И. Бродскому

1.
Голуби. Кафе за турникетом.
Дети, крошки птицам и фонтан.
Пицца подается и спагетти,
Булькает «Чинзано» о стакан.

Да не тот стакан граненых судеб,
Что сжимаешь, чувствуя рукой –
Может статься всякое… и будет
То, что хуже.
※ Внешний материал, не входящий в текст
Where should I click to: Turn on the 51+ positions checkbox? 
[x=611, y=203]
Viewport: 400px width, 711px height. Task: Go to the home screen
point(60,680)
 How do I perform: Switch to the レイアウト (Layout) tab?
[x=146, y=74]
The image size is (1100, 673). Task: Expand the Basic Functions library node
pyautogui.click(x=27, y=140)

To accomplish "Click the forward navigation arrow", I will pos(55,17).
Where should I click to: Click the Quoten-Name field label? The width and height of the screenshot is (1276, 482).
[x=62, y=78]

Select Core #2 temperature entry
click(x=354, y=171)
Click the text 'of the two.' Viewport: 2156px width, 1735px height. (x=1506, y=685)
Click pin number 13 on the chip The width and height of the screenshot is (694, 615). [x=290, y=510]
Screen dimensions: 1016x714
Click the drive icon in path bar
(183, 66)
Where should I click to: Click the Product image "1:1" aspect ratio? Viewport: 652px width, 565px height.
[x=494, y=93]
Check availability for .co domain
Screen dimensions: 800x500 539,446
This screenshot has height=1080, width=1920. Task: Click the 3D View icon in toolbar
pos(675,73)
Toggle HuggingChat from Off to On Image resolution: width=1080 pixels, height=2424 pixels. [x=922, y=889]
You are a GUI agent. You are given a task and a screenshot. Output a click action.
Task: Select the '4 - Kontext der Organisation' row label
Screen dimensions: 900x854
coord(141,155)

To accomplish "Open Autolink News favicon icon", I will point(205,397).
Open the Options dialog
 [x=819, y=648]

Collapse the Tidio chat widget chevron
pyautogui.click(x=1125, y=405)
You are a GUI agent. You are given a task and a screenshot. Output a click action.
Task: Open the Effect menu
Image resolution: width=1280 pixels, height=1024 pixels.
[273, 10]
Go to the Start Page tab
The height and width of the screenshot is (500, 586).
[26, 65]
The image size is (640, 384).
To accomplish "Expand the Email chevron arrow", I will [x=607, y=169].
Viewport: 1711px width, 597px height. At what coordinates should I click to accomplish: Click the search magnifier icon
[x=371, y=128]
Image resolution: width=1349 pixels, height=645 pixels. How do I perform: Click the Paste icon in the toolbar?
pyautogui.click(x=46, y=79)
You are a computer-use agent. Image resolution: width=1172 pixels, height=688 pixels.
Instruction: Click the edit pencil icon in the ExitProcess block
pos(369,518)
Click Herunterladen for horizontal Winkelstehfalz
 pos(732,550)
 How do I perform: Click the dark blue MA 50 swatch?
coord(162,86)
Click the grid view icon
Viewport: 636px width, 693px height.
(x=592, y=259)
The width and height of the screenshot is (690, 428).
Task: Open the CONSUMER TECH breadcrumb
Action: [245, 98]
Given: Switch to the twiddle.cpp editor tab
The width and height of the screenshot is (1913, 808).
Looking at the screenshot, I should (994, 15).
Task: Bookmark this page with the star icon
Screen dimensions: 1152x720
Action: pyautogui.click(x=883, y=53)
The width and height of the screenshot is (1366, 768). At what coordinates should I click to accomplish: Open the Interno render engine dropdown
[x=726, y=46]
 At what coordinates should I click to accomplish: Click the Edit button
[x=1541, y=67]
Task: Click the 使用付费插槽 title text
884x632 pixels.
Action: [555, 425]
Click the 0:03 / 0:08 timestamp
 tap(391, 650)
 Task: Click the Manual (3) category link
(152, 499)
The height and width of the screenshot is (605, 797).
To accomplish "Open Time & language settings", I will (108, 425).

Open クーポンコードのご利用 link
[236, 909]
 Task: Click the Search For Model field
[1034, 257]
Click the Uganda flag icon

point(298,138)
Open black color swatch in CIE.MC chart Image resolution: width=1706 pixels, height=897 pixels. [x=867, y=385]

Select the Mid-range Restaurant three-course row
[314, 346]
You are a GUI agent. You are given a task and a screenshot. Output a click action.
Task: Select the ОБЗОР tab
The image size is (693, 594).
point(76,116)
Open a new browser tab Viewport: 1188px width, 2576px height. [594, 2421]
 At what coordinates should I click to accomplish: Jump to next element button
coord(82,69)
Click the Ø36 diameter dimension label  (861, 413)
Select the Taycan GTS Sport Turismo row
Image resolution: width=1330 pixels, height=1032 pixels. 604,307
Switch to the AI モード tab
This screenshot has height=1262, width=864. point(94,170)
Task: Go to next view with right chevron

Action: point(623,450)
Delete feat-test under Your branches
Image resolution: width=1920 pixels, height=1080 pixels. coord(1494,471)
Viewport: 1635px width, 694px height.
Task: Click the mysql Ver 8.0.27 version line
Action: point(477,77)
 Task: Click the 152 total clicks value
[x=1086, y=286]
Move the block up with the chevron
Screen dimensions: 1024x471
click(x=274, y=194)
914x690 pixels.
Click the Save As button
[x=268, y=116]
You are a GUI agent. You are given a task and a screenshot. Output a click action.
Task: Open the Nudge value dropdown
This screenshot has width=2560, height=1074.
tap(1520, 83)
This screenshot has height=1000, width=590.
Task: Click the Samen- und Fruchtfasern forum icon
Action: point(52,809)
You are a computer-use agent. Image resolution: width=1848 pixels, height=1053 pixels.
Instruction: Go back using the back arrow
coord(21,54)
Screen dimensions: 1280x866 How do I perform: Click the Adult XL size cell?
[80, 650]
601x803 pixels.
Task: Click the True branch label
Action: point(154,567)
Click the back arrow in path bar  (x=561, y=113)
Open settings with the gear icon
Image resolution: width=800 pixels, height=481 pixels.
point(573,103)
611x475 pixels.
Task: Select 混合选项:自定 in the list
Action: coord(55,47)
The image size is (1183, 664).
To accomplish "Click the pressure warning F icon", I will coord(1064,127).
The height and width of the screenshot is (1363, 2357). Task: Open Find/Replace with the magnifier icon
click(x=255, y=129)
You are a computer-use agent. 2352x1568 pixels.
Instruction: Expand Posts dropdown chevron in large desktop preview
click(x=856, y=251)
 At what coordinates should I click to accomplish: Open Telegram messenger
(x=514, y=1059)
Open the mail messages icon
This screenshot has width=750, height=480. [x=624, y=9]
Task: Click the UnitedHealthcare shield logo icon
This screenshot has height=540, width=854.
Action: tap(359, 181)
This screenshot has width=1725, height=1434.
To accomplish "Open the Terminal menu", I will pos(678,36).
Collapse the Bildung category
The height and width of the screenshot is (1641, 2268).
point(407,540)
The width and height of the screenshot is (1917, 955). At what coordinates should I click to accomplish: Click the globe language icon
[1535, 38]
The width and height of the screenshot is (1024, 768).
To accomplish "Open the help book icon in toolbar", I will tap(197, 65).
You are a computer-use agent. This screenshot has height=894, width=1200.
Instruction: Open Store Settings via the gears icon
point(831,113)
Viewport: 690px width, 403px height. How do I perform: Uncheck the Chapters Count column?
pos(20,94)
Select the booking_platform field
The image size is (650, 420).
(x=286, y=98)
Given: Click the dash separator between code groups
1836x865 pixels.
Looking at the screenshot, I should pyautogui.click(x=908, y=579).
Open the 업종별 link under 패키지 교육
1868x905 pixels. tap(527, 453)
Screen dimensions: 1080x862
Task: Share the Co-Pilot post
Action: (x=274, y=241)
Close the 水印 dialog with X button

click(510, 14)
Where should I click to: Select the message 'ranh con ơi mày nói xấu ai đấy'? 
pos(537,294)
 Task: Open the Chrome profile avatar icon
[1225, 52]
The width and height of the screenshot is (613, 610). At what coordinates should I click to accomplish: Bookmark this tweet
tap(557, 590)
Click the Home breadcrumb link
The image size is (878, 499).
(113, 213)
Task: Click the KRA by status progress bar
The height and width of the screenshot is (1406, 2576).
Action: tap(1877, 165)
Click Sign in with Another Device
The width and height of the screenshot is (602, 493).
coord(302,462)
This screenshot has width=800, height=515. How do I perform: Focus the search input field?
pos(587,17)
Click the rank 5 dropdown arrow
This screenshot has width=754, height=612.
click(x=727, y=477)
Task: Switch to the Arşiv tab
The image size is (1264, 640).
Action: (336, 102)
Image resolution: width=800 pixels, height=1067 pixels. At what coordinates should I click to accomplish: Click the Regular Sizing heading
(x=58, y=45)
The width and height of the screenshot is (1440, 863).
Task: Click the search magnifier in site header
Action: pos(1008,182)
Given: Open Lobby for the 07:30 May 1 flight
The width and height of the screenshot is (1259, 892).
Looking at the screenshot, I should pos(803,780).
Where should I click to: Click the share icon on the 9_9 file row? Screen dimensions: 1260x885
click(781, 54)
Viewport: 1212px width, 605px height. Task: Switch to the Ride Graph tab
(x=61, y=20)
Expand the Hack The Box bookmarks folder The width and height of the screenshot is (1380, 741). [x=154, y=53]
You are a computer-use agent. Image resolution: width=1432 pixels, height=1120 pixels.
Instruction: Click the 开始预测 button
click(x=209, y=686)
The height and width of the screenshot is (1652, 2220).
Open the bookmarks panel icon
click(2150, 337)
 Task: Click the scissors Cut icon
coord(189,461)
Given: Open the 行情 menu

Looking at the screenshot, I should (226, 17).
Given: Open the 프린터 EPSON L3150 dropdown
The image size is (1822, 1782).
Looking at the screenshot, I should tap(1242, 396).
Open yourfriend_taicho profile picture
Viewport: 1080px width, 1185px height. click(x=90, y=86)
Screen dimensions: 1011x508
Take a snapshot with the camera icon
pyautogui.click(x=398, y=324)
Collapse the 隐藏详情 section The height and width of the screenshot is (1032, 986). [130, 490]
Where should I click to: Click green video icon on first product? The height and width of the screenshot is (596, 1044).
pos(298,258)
Так, что выпьем, друже
За его нерусский упокой.

За его нерусскую могилу
И такую русскую тоску.
Выпьем, грохнув, что есть силы
Наш стакан о римскую стену…
2.
Руки, словно крылья сложив,
Бросил весла, отдавшись безбрежью Пространства.
Замутило от качки и смен перспектив
Безнадежного поиска и постоянства
Положения во Времени.

Где остановится взор,
Где точка, в которую тупо глядеть приятно?
И никакой не позор
Здесь умирать.
Чтобы продолжить жить
Все-таки нужно вернуться обратно.

И пролететь над Невой,
Спящему городу прогромыхать полуночным трамваем.
Просто вернуться домой,
Сбросить пальто и кашне.
И обогреться на кухне «Казбеком» и чаем.
3.
Предел линии, уходящего вдаль пространства
Ограничен возможностью нетривиального взгляда
К восприятию хрусталиком пляски протуберанцев,
Неприятию свалки кумиров и гениев рядом.

Не при чем здесь ментальность еврейских кровей
К попаданию в сердце прямому снаряда,
К западанию в сердце отсветов и полутеней.
Так оставим, какой он взаправду еврей?
Человек не из стада, не группы, не ряда!